Chepngeno was left off the gold medal winning Kenyan team in 1993, so the following year, she was determined not to be omitted again. "I'd learned a lesson. Not to take things for granted and assume I would be in the team, however good I was," she says.

"After finishing second at the Nationals, I went to Embu camp prepared for any eventuality. My manager sent a ticket, which I safely kept in my bag, just in case I was dropped again.”

"More important, I trained like a donkey. I was so angry that I was left out of the previous year's team that I was not leaving anything to chance. I would wake up earlier than the team and do my own training before joining the rest during normal morning run. This was my secret, which I never let anybody know.”

"Sometimes, I would wake up and train with a select few men like William Sigei, who also trained on their own.
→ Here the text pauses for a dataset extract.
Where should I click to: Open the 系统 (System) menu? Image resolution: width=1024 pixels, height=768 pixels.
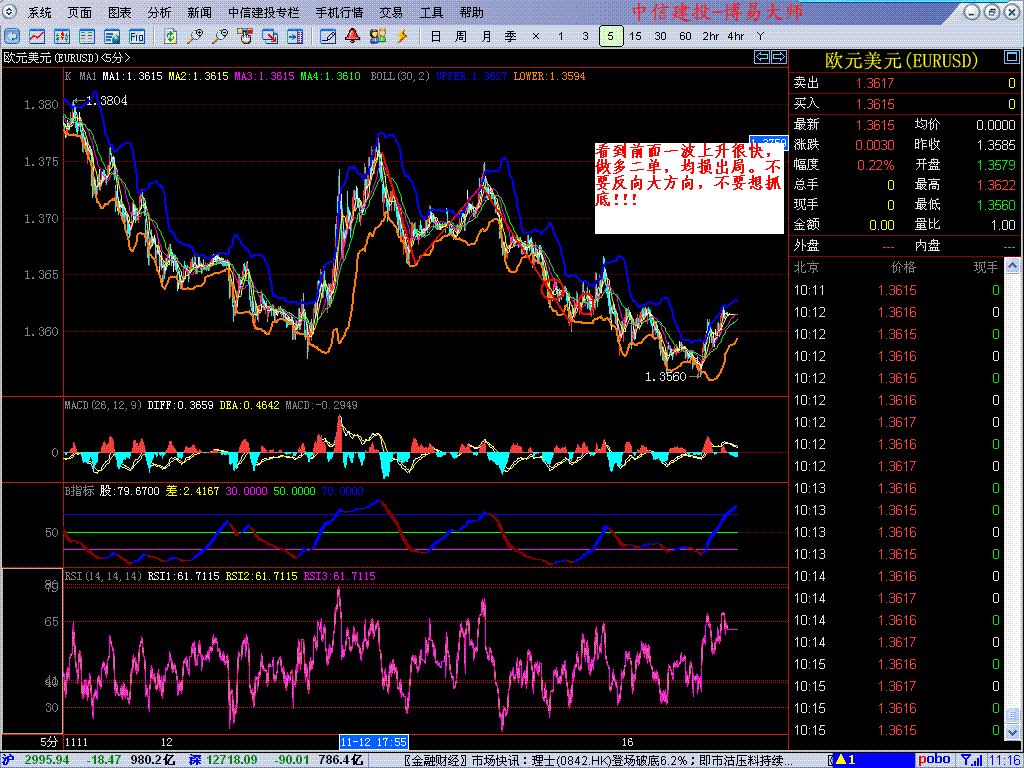pyautogui.click(x=39, y=13)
On the day of departure, I wasn't speaking to anyone, even at the airport."

Chepngeno's determination paid off, and she duly won the title on a freezing day, her strong running leaving the favourite, McKiernan, unable to match her over the closing stages.

Chepngeno had hoped to take advantage of her new fame by flying off to America for some road races, but she dislocated her ankle and was forced to return home.

She never recovered from the injury and was not allowed to seek treatment abroad. However, her manager, Kim McDonald, arranged with a Canadian doctor to treat her in Nairobi. She recovered and won a few road races in Germany, thanks to Loroupe's help.

Chepngeno's views on Kenyan women athletes echo those of Edith Masai. Cultural demands, and men, make it difficult for Kenyan women to pursue long-term success as athletes. "Women can succeed if they remain focused and cool," Chepngeno says. "But the moment they start chasing men, they will lose focus and stop running."

With her prize money from running, Chepngeno was able to buy a five-acre plot in her home in Kitopen, where she built a house and rears 15 cows. Although still single herself, Chepngeno has raised two sons.

"Men will always chase athletes, mostly because of the money they command, then they start making demands like starting a family," she says.

"Problems always start the moment a man wants a family. The conflict between career and family begins there because the African tradition demands that women submit to their husbands."